Much of our current unemployment woes and struggling economy can be traced back to those early days of the Obama administration when we saved the bankers and ignored everyone else’s needs. There were many smart people who were in favor of being more aggressive with the bankers and making a strong case for a bigger fiscal stimulus package. They were ignored. You can blame the Republicans, if you are so inclined. But let’s remember that the Democrats were in charge in the first two years. We can only speculate how they might have come together to push financial reforms and New Deal programs if we had only known how serious the situation was.
Hiding the true nature of the financial collapse from our elected officials amounts to a coverup, in my humble opinion. It’s a coverup that cost many of us our houses, jobs and security. Heads have got to roll for this one and THIS time, we have to demand that the parties responsible are held fully accountable. There has to be real reform and perp walks or our present economic environment will never get better.
Yes, it sucks for the White House that it all comes to light in an election year. What can I say? When you sell your soul to a bunch of people who have more money than God, they usually expect something significant in return. It looks like they got it.
Has someone found a smoking gun? Reuters reports that Geithner had a “Fixing LIBOR” entry on his calendar in 2008. Does that mean fix the rate or fix the problem with banks manipulating the rate? Such ambiguity.
In early 2008, questions about whether Libor reflected banks’ true borrowing costs became more public. The Bank for International Settlements published a paper raising the issue in March of that year, and an April 16 story in the Wall Street Journal cast doubts on whether banks were reporting accurate rates. Barclays said it met with Fed officials twice in March-April 2008 to discuss Libor.
“FIXING LIBOR”
According to the calendar of then New York Fed President, Timothy Geithner, who is now U.S. Treasury Secretary, it even held a “Fixing LIBOR” meeting between 2:30-3:00 pm on April 28, 2008. At least eight senior Fed staffers were invited.

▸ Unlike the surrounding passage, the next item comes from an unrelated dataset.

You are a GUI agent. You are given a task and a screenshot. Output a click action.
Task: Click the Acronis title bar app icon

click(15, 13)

It is unclear precisely what was discussed at this meeting or who attended. Among those invited, along with Geithner, was William Dudley, who was then head of the Markets Group at the New York Fed and who succeeded Geithner as its president in January 2009. Also invited was James McAndrews, a Fed economist who published a report three months later that questioned whether Libor was manipulated.
It doesn’t look like LIBOR got fixed. But clearly, Geithner knew what was going on. And if he didn’t have a come to Jesus meeting with politicians right after he took office to explain how dire the situation was, then what can we conclude except that he was operating in the bankers’ interests at the expense of ours?

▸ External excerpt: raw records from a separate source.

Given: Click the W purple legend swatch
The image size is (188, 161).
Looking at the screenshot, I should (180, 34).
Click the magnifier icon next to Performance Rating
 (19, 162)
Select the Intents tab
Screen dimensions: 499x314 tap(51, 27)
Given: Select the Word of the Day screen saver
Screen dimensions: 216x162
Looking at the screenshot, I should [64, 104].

This s^*( is serious. It affects mortgages, credit card rates, student loans and economic health and every decision that has been made in the past 4 years. The timing is even crucial. These meetings were taking place in the middle of the primary season when money was pouring into Obama’s campaign coffers from Wall Street and crazy Obots were screaming for Hillary Clinton to quit the race even as she was still winning big state primaries. We know from other sources that the meltdown started in 2007. So, even our primaries might have been affected by the shaky bank situation.
Darrell Duffie, a Stanford University finance professor who has followed the Libor issue for several years, said that he believed regulators were “on the case reasonably quickly” after questions were raised in 2008.
“It appears that some regulators, at least at the New York Fed, indeed knew there was a problem at that time. New York Fed staff have subsequently presented some very good research on the likely level of distortions in Libor reporting,” Duffie said. “I am surprised, however, that the various regulators in the U.S. and UK took this long to identify and act on the misbehavior.”
Surprise!
One last thing: If Geithner want to fix LIBOR in April of 2008, why did it take the CFTC to launch an investigation about it in March of 2011? You’d think something as big and potentially litigious as a LIBOR scandal would have prompted swifter action. The fact that that didn’t happen suggests there is some bigger thing that is being covered up. I can’t imagine what it is but it must be huge.